### Prompt
Copy out, word for word, the stretch of the passage on the St John's Hospital inspection from "Hospital inspectors saw" through "for cognitive impairment.".

### Selected passage

Inspectors who visited St John’s Hospital in Livingston, West Lothian, found there were cases where decisions were made in which the appropriate documentation and national policy was not followed.

The inspectors, who were looking at the standard of care for the elderly at the hospital, have now highlighted 15 areas where improvements should be made.

The team, from Healthcare Improvement Scotland (HIS), said that NHS Lothian “must ensure that clinical staff consistently comply with the national policy on do not attempt cardiopulmonary resuscitation (DNACPR)”.

Medical staff sometimes decide not to attempt to resuscitate someone if their heart stops beating or they are no longer breathing.

Such decisions are made in cases where doctors believe intervention will not benefit the patient, for example if an underlying disease means they are not expected to live, but should be discussed with the patient and their family.

Inspectors

Hospital inspectors saw two DNACPR forms where it was noted there should be a discussion with the patients and their families about this, but they said neither of these discussions had taken place by the time of the inspection last month.

They also found one DNACPR form where no discussion with the patient or their family was noted either on the form itself or in the patient’s health record.

In addition, NHS Lothian has been told it should ensure all older people who are admitted to St John’s or treated in accident and emergency at the hospital should be assessed to see if they are suffering from any cognitive impairment, and that all affected patients should have a personal care plan in place.

The inspectors’ report described cognitive screening as “poor”, adding that from the records they had reviewed just over 27% had been screened for cognitive impairment.

There was said to be a “lack of understanding by staff of the need for cognitive screening” and how the results of this can then impact on patients’ care.

Inspectors also found that one patient with a known history of Alzheimer’s had ‘happily confused’ written in their patient health record, which they said was “not respectful language to use when describing a patient with dementia”.

NHS Lothian

Regional inspector Ian Smith said: “In this inspection we noted areas where NHS Lothian was performing well in relation to the care provided to older people in St John’s Hospital.

“We saw warm, caring and meaningful interactions between staff and patients, and care was carried out in a way that maintained patient dignity and was compassionate and respectful.”

But he added: “We found that further improvement is required in the certain areas.

“For example, do not attempt cardiopulmonary resuscitation (DNACPR) documentation and national policy was not always followed, and screening for cognitive impairment was not routinely carried out in patients over 65 years when they were admitted to hospital.”

He also said while some wards at the hospital had “dementia champions”, their role was “unclear” and it was “not evident how they are improving dementia care throughout the hospital”.

### Supplied material
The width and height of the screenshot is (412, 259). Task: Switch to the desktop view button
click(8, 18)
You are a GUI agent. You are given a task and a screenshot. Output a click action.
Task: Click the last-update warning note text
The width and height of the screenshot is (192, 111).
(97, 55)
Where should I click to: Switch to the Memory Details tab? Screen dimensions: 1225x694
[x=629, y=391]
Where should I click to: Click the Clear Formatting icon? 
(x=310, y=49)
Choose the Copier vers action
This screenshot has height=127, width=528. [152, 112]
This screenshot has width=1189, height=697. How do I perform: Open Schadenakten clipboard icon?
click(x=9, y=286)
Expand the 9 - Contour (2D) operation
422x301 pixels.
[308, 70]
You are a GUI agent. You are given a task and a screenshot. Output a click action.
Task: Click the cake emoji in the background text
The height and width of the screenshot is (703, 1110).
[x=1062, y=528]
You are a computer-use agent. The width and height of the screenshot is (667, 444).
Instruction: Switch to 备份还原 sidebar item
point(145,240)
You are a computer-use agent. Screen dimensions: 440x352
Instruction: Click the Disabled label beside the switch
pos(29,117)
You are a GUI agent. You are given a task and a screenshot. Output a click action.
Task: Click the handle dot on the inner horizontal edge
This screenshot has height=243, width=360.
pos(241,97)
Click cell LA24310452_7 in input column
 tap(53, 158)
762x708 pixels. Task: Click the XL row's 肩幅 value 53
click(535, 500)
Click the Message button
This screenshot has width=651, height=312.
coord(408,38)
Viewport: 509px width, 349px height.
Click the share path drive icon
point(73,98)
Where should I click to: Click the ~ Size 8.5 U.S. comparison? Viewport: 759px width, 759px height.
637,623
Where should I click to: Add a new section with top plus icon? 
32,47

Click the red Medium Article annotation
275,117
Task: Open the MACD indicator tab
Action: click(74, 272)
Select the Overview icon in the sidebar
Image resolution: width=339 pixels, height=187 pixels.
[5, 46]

### Response to this exercise
Hospital inspectors saw two DNACPR forms where it was noted there should be a discussion with the patients and their families about this, but they said neither of these discussions had taken place by the time of the inspection last month.

They also found one DNACPR form where no discussion with the patient or their family was noted either on the form itself or in the patient’s health record.

In addition, NHS Lothian has been told it should ensure all older people who are admitted to St John’s or treated in accident and emergency at the hospital should be assessed to see if they are suffering from any cognitive impairment, and that all affected patients should have a personal care plan in place.

The inspectors’ report described cognitive screening as “poor”, adding that from the records they had reviewed just over 27% had been screened for cognitive impairment.